White Paper: Wonderlic Assessments—Legal History and Issues
Periodically employers are inclined to believe that professionally developed assessments are lightning rods for litigation. In reality, the appropriate use of assessments does not tend to motivate job applicants to file lawsuits. In fact, applicants commonly report that tests are viewed as a much fairer and objective way to help select employees when compared to interviews where personal bias can substantially affect a hiring decision. As reported below, a very small percentage (0.3%) of recent Equal Employment Opportunity Commission (“EEOC”) lawsuits have focused on testing.

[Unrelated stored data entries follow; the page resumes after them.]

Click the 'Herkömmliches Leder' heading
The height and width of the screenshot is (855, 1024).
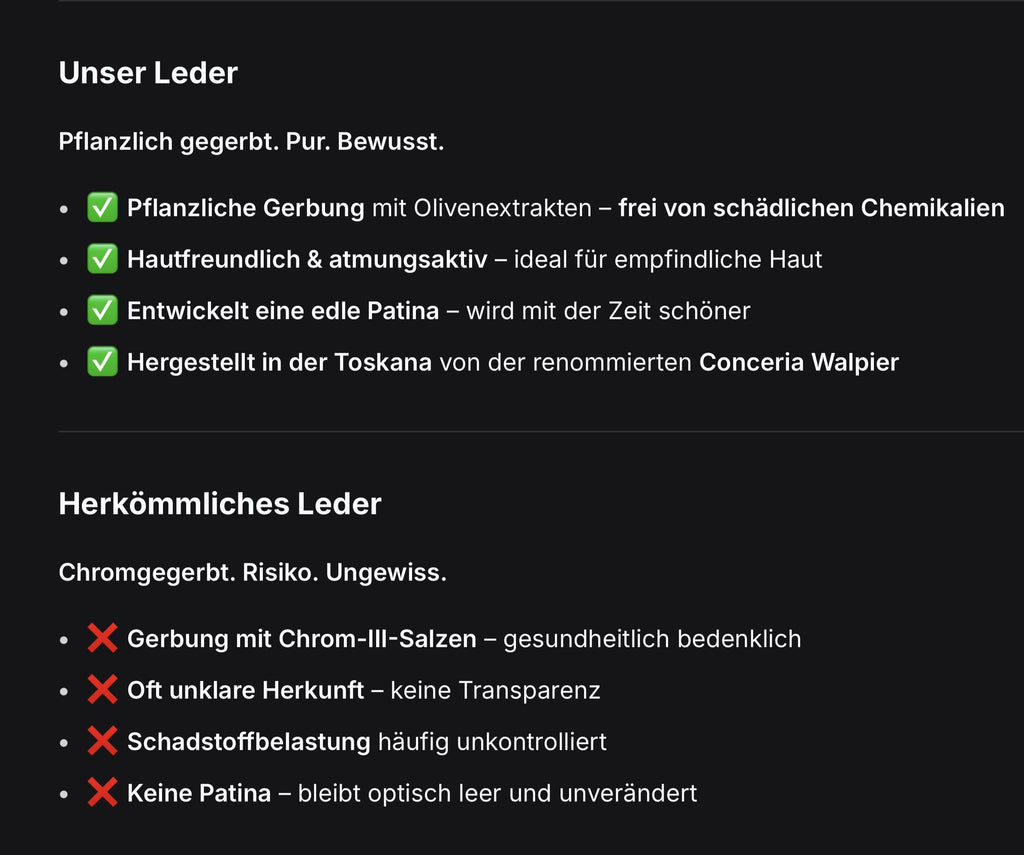point(220,504)

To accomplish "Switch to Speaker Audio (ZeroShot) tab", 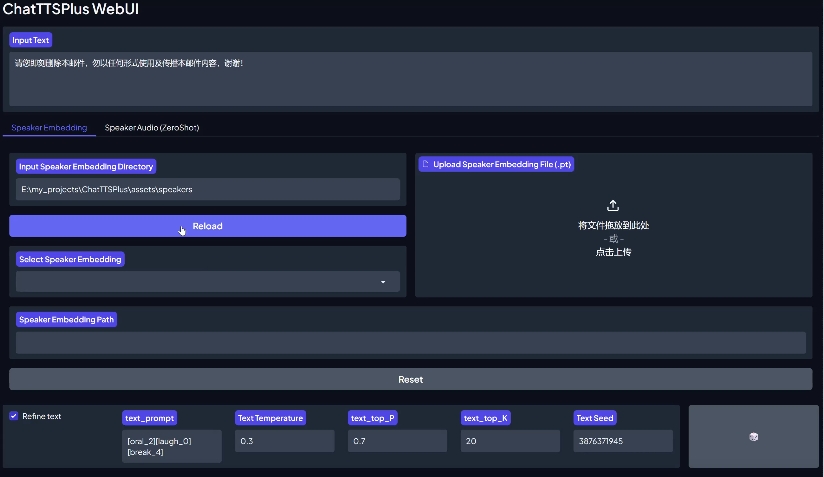I will pyautogui.click(x=152, y=128).
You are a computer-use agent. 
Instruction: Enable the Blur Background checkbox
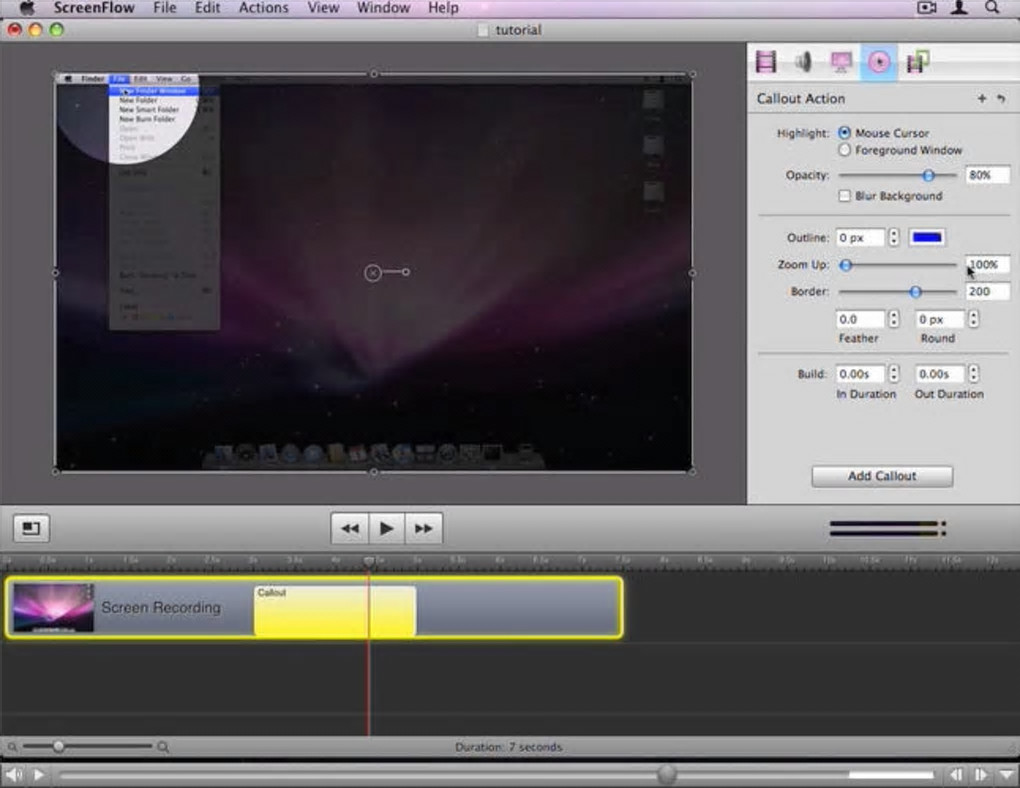point(845,196)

Turning to actual litigation surrounding Wonderlic’s specific assessments, over thirty-five years ago an earlier version of the Wonderlic Personnel Test (“WPT”) was one selection mechanism at issue in Griggs v. Duke Power, 401 U.S. 424(1971). Here a suit was brought by African American employees at Duke’s power generating facility in Draper, North Carolina. The relevant area of the plant was comprised of five departments: Labor, Coal Handling, Operations, Maintenance and Laboratory and Test.
Initially African Americans were only employed in the Labor Department, where the highest paying job paid less than the lowest paying job in any of the other departments. In 1965 the company discontinued its intentional discrimination practices and allowed African Americans to work outside the Labor Department. However, the company set up the following selection criteria. For current employees, applicants for a job outside the Labor Department were required to have a high school diploma or pass two intelligence tests—one being the WPT. External applicants were required to have a high school diploma and pass the two tests.

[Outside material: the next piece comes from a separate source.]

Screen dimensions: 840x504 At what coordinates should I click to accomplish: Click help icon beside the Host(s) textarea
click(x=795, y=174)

Here the U.S. Supreme Court held that the employer’s requirements had a discriminatory (disparate) impact on African Americans and hence they must bear a demonstrable relationship to the successful job performance. Given the fact that the jobs in the other departments were still extremely low level positions, the employer was unable to show the educational and testing requirements were job-related and consistent with business necessity.

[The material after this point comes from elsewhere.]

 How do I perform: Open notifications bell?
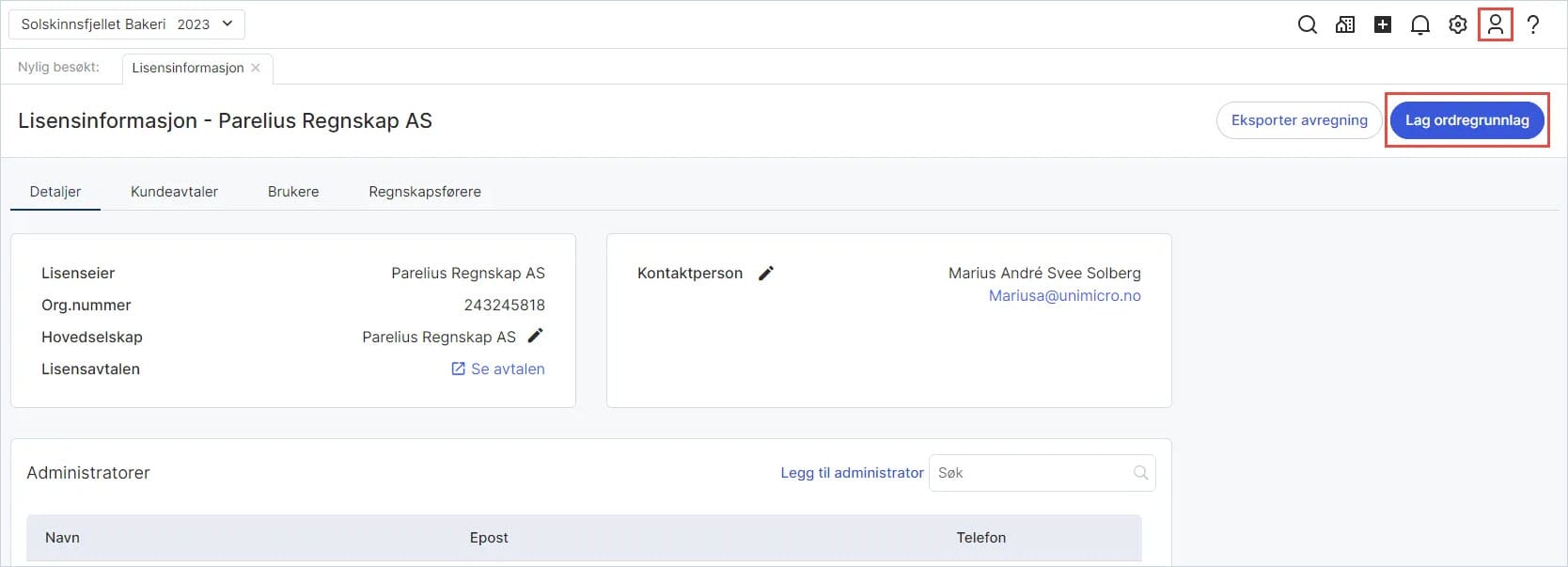[1419, 24]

In the wake of the Supreme Court’s holding and for almost forty years thereafter, employers have continued to use various educational requirements and cognitive abilities tests (e.g., WPT) in their selection processes. However, due to the Griggs opinion, employers are aware that the use of cognitive abilities tests, educational requirements, criminal background checks, credit checks, drug tests, physical requirements, experience requirements and other hiring tools that tend to have a disparate impact must be justified by the job’s requirements. Note, this was the case in Cormier v. PPG Industries, 519 F.Supp 211, aff’d 702 F.2d 567 (5th Cir. 1983) where the court determined that the employer’s use of the WPT was non-discriminatory and job-related. Consistent therewith, the 2009 opinion of the U.S. Supreme Court in Ricci v. DeSteffano, 129 S.Ct. 2658 (2009) stated that “Employment tests can be an important part of a neutral selection system that safeguards against the very racial animosities Title VII was intended to prevent.” Parenthetically, Wonderlic’s non-cognitive assessments (e.g., WPI-BQ) have consistently been shown not to exhibit any disparate impact.
Conclusion
Wonderlic has observed very little litigation with respect to the use of its tests. In those few instances where the use of our assessments has been the focus of an EEOC complaint, our clients have typically been able to justify the use of our assessments documenting a lack of adverse impact or showing job-relatedness via a job analysis and validity generalization –using the correlation validity evidence from studies cited in Wonderlic’s user manuals, technical reports and professional literature.
In the event of a formal challenge against the use of a Wonderlic assessment, our psychologists are available to assist our clients in addressing the matter. They are available at no charge, excepting travel expenses, to assist in responding to the agency, preparing affidavits and providing testimony for depositions, hearings and trials.